Pixel coordinate grounding data
***

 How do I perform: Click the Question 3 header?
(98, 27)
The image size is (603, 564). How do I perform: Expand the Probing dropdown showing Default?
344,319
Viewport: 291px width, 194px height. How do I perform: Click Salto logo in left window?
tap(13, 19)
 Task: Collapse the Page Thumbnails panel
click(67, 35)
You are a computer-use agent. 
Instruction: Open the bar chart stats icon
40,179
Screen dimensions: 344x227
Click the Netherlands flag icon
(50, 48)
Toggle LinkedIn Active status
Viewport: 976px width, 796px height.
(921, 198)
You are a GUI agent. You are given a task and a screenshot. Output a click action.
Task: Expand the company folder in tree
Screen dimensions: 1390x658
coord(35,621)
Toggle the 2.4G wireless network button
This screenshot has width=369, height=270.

***

## TASK INSTRUCTIONS
The data above is to be restated line for line, word for word.

## YOUR SOLUTION
 How do I perform: Click the Question 3 header?
(98, 27)
The image size is (603, 564). How do I perform: Expand the Probing dropdown showing Default?
344,319
Viewport: 291px width, 194px height. How do I perform: Click Salto logo in left window?
tap(13, 19)
 Task: Collapse the Page Thumbnails panel
click(67, 35)
You are a computer-use agent. 
Instruction: Open the bar chart stats icon
40,179
Screen dimensions: 344x227
Click the Netherlands flag icon
(50, 48)
Toggle LinkedIn Active status
Viewport: 976px width, 796px height.
(921, 198)
You are a GUI agent. You are given a task and a screenshot. Output a click action.
Task: Expand the company folder in tree
Screen dimensions: 1390x658
coord(35,621)
Toggle the 2.4G wireless network button
This screenshot has width=369, height=270.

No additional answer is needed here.